WHAT TO PRODUCE | In the text on HIV/AIDS, what was one of the first effective medications against the disease?

TEXT |
In the early 1980’s an epidemic struck America, one that is still with us today. That is the epidemic of HIV/AIDS. Many doctors practicing during this time remember seeing young men in their 20’s and 30’s coming to the hospital and just wasting away to their death. In 1983 this disorder was called Acquired Immunodeficiency Syndrome.
This meant that the immune system of these young men, and a few women, failed to protect them from ordinary and even unusual infections. About that same time the virus that caused this disease, the human immunodeficiency virus, HIV, was detected and identified.
HIV/AIDS was deadly. It was certainly a terminal disease. It seemed clear very early on that it occurred frequently in homosexual men. It also occurred in intravenous drug users—those people using drugs who shared needles. When children, women, and heterosexual men came down with HIV/AIDS it was identified that blood transfusions, blood products, and in one famous case, dirty dental instruments could transfer the disease.
For the first several years treating HIV/AIDS really meant treating the infections like eye infections, lung infections, skin infections, and blood infections, but not directly treating the HIV virus itself. Therefore, the complications of HIV/AIDS could be treated and somewhat managed but the disease was ultimately still terminal.
We turned the corner in the 90’s after Ryan White became a famous child victim of HIV/AIDS. His national notoriety led to a government commitment to understand and treat the disease. One of the first effective medications was AZT. It actually seemed to slow the progress of the disease itself. But it wasn’t a cure.
The focus wasn’t just the treatment of HIV/AIDS but the prevention. Gay men were educated, needle sharing drug abusers had programs and education, and blood transfusions and other blood products were tested completely so that they no longer represent a risk of HIV/AIDS transmission. Those preventative measures are ongoing today and they have made a difference. It is estimated that thousands of at risk people do not have HIV/AIDS today because they paid attention to the safety warnings.
Yet, when someone contracted the disease it was still considered terminal. End of life and hospice organizations were established to care for the dying HIV/AIDS patients. Then, surprisingly and rather suddenly, a whole new class of drugs was identified. The anti-retroviral drugs and proteace inhibitors used in combination actually seemed to reduce the infective HIV virus.
Then, famous celebrities with HIV, like the basketball player Magic Johnson, didn’t die. In fact, they seemed to live normal lives. Medicine and research had a victory over this disease. Although many experts in the area are cautious when they speak, HIV/AIDS isn’t the terminal disease it once was. The infection may persist but it is controlled. HIV/AIDS patients don’t automatically die. They are living and with continuous medication and treatment, they are even thriving.
Today HIV/AIDS is still a terrible disease. There is the social stigma related to it and it requires continuous, everyday treatment. But it has changed from a terminal disease to a chronic, controllable disease.

SOURCE DATA |
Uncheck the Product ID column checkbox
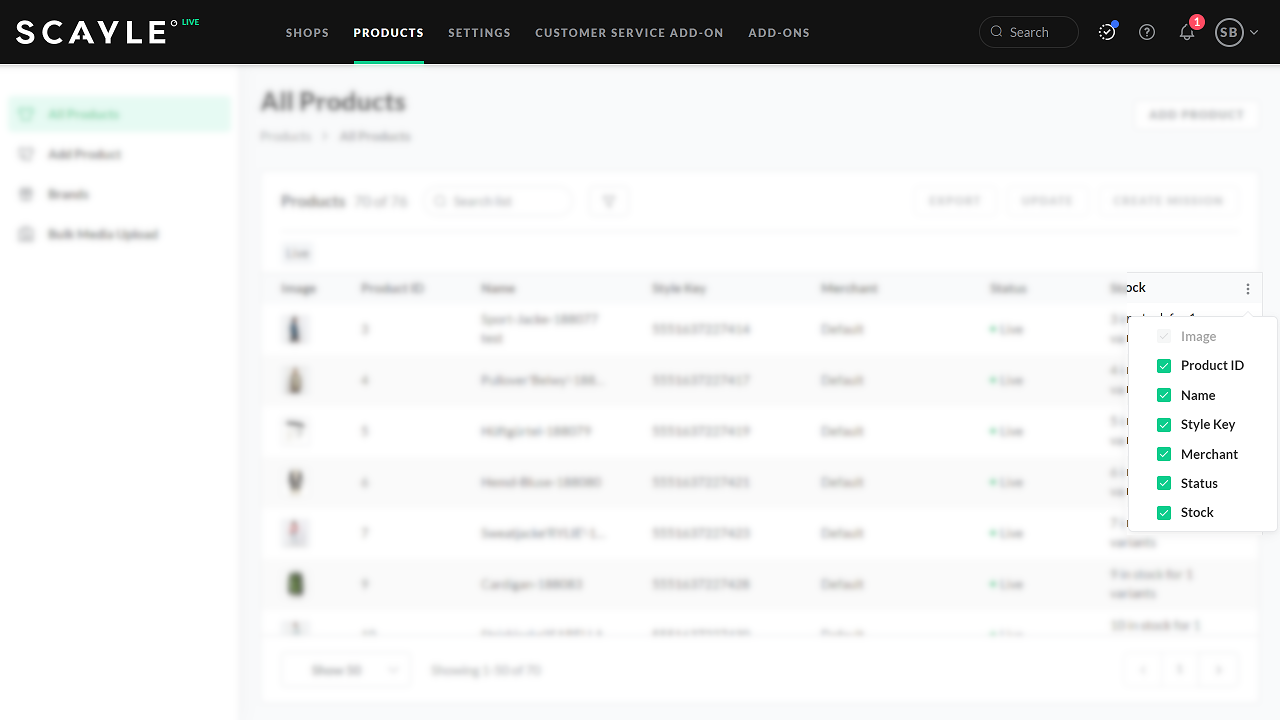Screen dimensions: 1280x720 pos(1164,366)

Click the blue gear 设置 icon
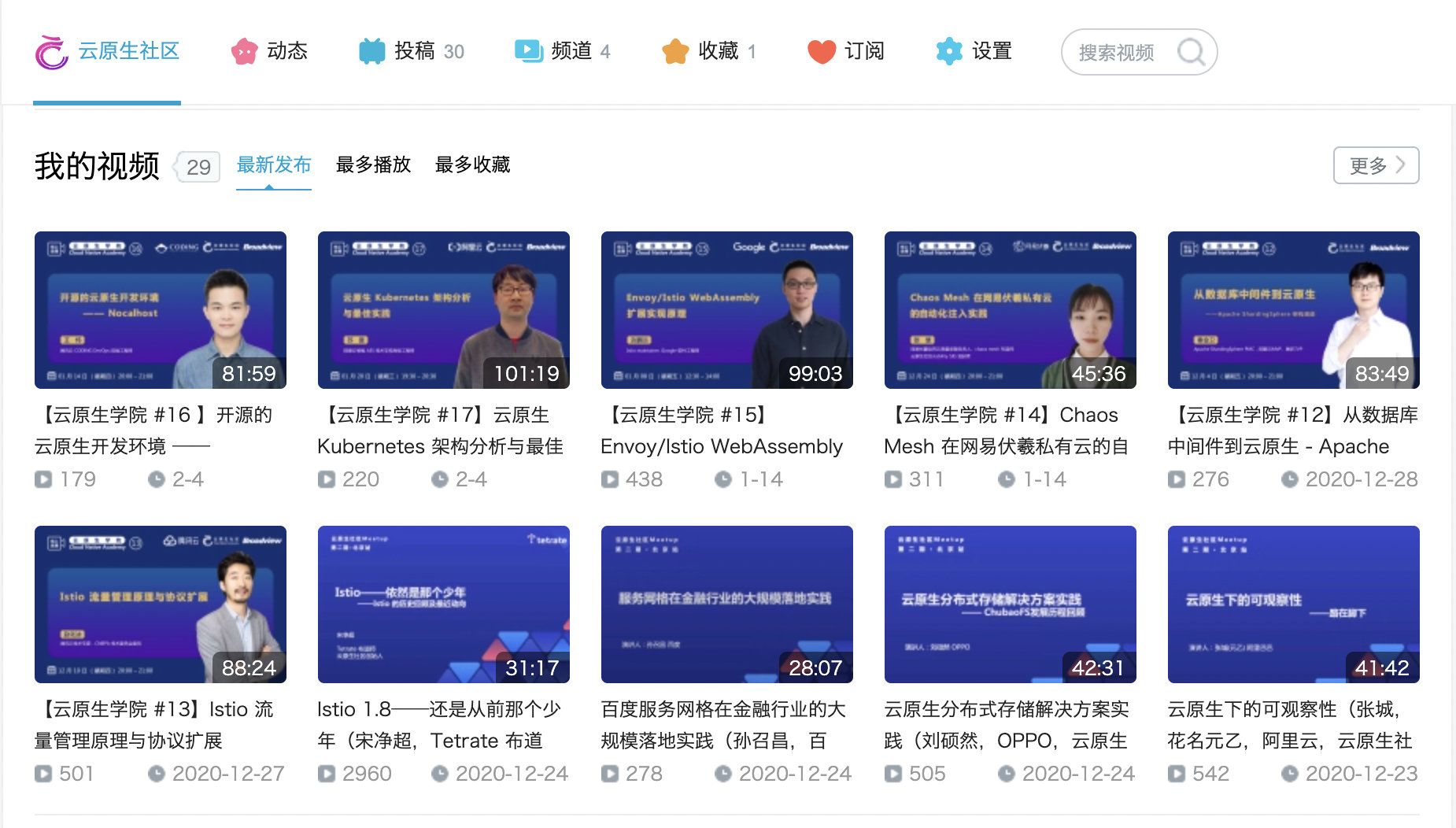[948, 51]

* * *

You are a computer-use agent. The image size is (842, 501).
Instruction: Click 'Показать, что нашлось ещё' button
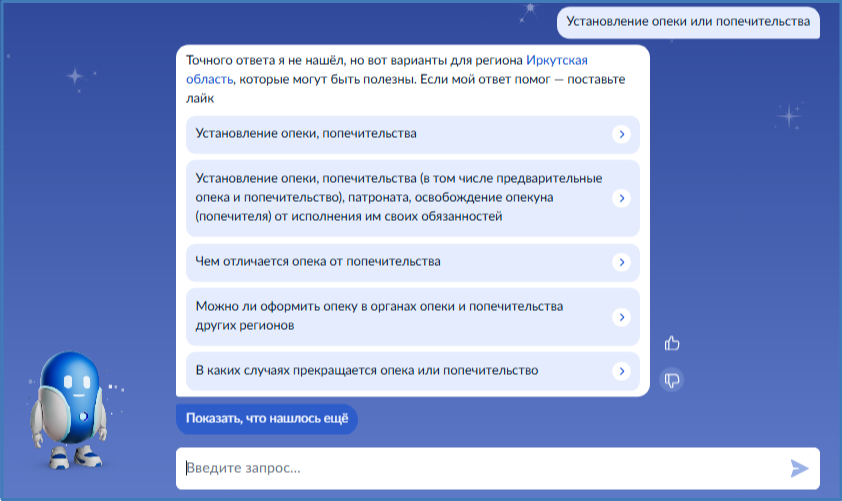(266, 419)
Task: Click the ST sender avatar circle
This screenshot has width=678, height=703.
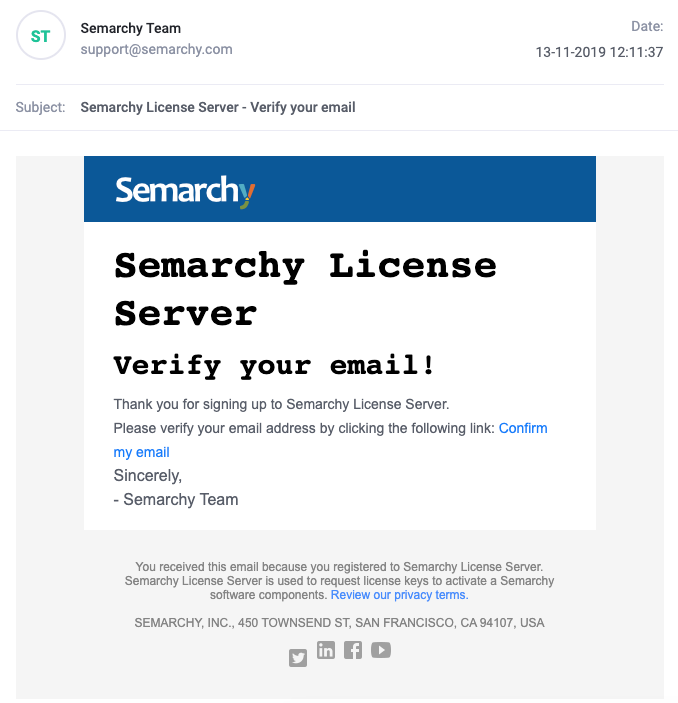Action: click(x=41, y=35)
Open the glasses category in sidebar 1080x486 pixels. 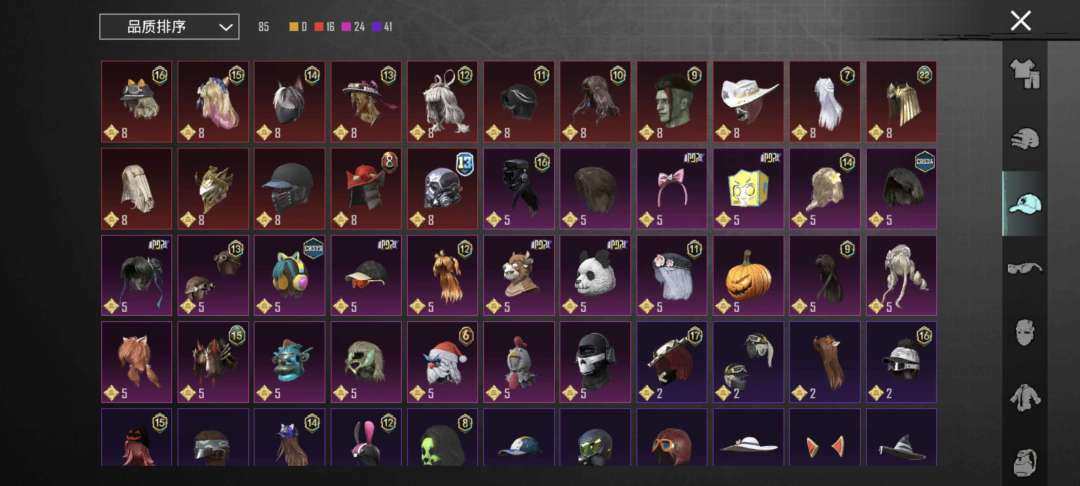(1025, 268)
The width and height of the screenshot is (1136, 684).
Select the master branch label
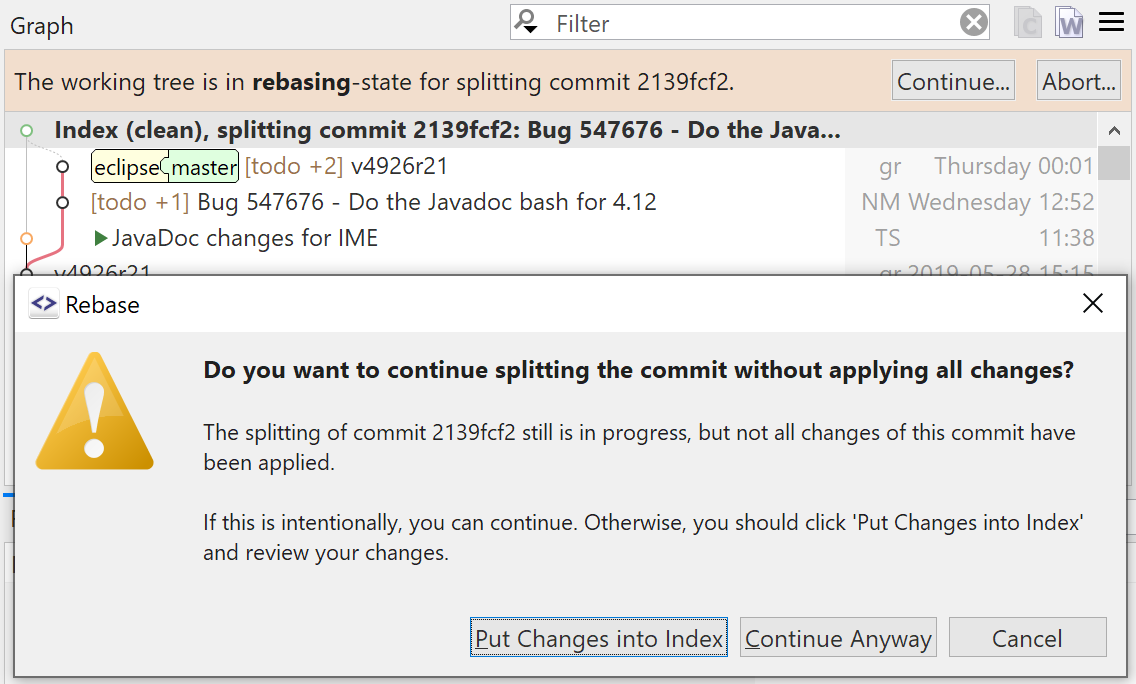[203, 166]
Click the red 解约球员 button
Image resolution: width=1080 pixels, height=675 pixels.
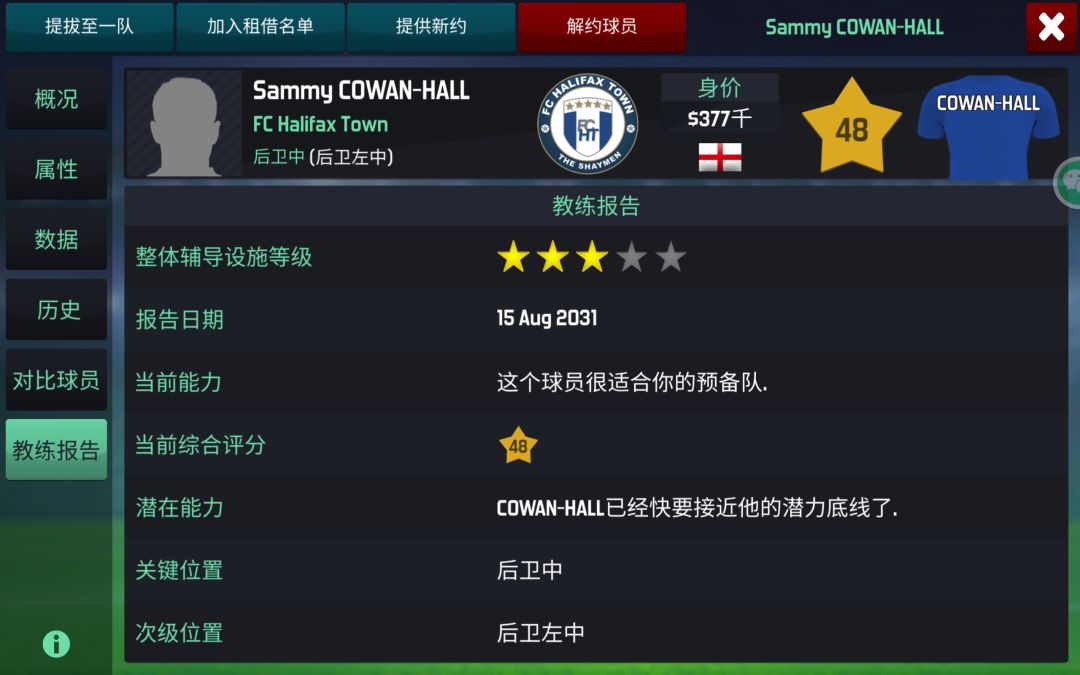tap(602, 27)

--

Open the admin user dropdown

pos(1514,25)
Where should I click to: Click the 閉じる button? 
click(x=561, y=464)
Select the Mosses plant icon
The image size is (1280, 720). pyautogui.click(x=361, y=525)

WRITTEN SOLUTION | AZT